The Bullet passes 5 feet from my head
And over the winter I put a three sheet, three foot wide, repair to my vinyl siding, over the damage a bullet did to my siding and rear door lamp fixture! First day of what season? The bullet came in almost parallel to the rear wall of the house skimming the siding then into, and through, the lamp fixture and junction box, then cracking the aluminum frame of a slider. I was making a sandwich in the kitchen. I guess the bullet had traveled at least 3/4 mile and probably had glanced off something on the ground. I did not want to do the repair till Spring so I put up the large patch, friction fit, stayed there just fine the rest of the winter through many very high winds. Still there and untouched! The small and now LARGE patches. Bob.
Cutting vinyl siding for the repair
The key to this shortcut is a simple modification of a small piece of your spare vinyl siding used for the repair. The best way to cut vinyl siding to size is with a table saw with a fine toothed blade installed reversed! The teeth of the blade are backward this makes a very clean cut. This tip can be found at the Vinyl Siding institute: The Institute, they have an excellent vinyl siding manual (PDF document) providing many details about vinyl siding installation: The Manual. This tip would work with any vinyl building products.
Preparing your vinyl siding patch
Now here is the trick, cut off the nailing strip at the top of the vinyl siding,
it is that simple.

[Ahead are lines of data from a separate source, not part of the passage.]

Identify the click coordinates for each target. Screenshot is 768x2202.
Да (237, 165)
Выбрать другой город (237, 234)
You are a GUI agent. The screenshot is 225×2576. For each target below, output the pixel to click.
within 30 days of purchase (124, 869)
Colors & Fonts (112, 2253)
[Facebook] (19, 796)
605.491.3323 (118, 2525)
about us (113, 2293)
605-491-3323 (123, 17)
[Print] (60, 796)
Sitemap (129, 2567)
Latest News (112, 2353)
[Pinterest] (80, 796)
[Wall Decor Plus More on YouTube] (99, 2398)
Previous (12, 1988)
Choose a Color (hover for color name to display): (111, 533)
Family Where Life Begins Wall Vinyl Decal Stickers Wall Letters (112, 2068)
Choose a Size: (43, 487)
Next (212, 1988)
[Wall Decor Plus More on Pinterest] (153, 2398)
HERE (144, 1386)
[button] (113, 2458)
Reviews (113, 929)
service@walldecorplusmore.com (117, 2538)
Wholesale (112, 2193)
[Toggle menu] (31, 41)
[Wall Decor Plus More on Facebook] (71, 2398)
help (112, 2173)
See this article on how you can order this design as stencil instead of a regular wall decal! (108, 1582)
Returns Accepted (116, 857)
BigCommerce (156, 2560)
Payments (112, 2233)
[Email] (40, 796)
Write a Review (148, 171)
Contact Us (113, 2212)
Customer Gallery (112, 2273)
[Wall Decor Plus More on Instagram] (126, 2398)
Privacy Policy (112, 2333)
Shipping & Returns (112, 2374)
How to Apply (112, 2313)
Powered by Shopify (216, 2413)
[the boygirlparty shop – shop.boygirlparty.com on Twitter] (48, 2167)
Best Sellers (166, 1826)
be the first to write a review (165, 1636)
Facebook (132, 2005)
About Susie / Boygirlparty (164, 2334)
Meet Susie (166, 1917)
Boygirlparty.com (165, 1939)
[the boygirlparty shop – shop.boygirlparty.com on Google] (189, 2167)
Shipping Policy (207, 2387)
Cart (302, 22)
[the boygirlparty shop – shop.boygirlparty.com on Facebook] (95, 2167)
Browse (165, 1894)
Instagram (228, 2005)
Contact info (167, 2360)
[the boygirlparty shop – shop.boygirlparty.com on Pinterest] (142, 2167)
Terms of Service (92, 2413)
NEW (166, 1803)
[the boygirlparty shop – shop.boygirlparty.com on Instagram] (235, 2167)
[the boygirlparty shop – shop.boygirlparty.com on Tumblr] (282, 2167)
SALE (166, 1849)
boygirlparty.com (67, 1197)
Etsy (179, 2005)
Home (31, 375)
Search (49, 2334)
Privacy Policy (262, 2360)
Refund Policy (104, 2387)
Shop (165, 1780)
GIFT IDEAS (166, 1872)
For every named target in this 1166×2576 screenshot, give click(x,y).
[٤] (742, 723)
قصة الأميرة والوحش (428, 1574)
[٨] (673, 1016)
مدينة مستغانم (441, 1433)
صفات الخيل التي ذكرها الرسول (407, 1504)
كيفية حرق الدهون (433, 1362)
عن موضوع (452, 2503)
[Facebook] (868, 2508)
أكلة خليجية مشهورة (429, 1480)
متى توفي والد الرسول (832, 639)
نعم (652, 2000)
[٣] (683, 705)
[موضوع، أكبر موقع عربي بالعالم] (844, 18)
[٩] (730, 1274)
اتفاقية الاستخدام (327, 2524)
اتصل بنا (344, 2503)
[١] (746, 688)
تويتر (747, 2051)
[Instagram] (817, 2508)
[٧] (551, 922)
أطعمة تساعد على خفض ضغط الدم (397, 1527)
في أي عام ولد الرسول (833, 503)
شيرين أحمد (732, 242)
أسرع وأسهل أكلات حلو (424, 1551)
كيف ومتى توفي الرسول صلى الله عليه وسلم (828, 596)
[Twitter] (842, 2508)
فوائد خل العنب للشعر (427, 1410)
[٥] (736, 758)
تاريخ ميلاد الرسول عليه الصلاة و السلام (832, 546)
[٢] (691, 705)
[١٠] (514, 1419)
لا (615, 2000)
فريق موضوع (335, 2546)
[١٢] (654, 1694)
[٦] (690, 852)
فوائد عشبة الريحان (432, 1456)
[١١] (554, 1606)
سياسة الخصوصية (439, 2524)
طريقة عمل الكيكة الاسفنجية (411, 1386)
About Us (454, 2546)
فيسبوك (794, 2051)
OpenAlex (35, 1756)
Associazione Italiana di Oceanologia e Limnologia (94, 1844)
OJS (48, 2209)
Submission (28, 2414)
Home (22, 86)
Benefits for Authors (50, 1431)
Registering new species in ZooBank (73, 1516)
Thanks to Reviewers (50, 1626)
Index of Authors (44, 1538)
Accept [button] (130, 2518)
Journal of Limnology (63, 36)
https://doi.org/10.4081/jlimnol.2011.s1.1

Be careful of table saw kick back if you work with small pieces. Certainly
do not use the "rip fence" for small pieces. In the photo above you can see my table saw
with a fine toothed blade reversed. You can also see the need to
saw through three layers of vinyl siding to make the cut. In my case I cut the nailing strip off on a very large piece of siding, now I
have patches for the future. My table saw's guard was useful here keeping the siding near the table surface. Once you've cut off the nailing strip cut your patch to size, probably at least a width that is three times the size of the hole that must be repaired. Now
that you have your homemade vinyl siding patch you will be able to snap this piece right in place over the hole you need repaired and it
will stay in place quite well! Because the vinyl siding patch is so small a color mismatch will be far less obvious.
Here is a shot of my repair patch ready to install.
Installing your vinyl siding patch
To start find the seams between the existing panels surrounding the hole to repair. Vinyl siding usually has two false clapboards per strip. No tools are required, just slip your patch in place sliding it up and clipping the bottom channel of the patch to the siding already in place. Make sure that you get the top of your patch slid up into the gap between the panels above. You have basically added another layer of siding making this slip fit quite snug. Now the vinyl siding is repaired without removing anything!
Wasps nesting in your siding?
I have had this problem and managed to build an effective solution that prevents wasps from nesting in your siding without killing wasps! Please see: Don't kill wasps, prevent wasps nesting in your vinyl siding: Wasps in siding, prevention.
Are you installing a very large "patch" to restore the siding?
I have not tried a very large "patch" using this technique (I have after the bullet!). If you were to try this, you might want to consider drilling, or re-drilling, the small vent holes you will find in the bottom channel of your vinyl siding. Install your vinyl siding repair and then drill new vent holes through both layers of vinyl siding, the vinyl siding patch, and the original vinyl siding you are repairing. These vent holes must provide a path which allows moisture that accumulates behind your siding to evaporate. For example, in certain weather conditions a very small amount of condensation might form on the inside of your vinyl siding. These small holes allow the moisture to dissipate. It is so fortunate that the vinyl in the siding has homogenous color unlike aluminum siding that is just painted.
More permanent installation of your siding repair?
This may not be required, but small dabs of caulk could be used to really lock the patch in place. Please use your judgment here. If you regularly get hurricane force winds perhaps you should. I hope this tip will save you a lot of time.
And, hope you have found this homespun vinyl siding repair tip worthwhile!